**ASSIGNMENT:** Report, as a bare number, how many lines in the data contain "with".

**RECORDS PROVIDED:**
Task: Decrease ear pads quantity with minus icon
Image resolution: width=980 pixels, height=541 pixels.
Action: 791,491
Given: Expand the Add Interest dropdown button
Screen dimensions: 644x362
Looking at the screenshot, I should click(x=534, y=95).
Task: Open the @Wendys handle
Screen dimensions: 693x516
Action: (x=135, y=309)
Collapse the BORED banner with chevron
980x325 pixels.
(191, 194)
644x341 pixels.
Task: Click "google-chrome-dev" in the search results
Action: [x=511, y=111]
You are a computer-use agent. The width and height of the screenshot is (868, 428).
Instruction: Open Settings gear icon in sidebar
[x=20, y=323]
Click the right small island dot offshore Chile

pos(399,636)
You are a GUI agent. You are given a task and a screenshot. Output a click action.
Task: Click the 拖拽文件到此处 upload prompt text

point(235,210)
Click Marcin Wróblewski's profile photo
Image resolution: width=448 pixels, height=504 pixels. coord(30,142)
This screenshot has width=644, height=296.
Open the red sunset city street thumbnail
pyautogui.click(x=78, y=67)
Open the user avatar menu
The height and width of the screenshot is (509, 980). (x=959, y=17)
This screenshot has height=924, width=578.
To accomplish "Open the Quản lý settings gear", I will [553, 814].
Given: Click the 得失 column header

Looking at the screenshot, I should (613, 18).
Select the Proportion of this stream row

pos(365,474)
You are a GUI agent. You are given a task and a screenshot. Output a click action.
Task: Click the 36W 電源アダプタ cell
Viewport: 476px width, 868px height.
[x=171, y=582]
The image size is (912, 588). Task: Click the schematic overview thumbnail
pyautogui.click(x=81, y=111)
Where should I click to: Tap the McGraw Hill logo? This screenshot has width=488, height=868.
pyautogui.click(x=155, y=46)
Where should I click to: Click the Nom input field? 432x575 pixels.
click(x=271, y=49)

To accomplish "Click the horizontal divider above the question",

**RESULT BELOW:** 2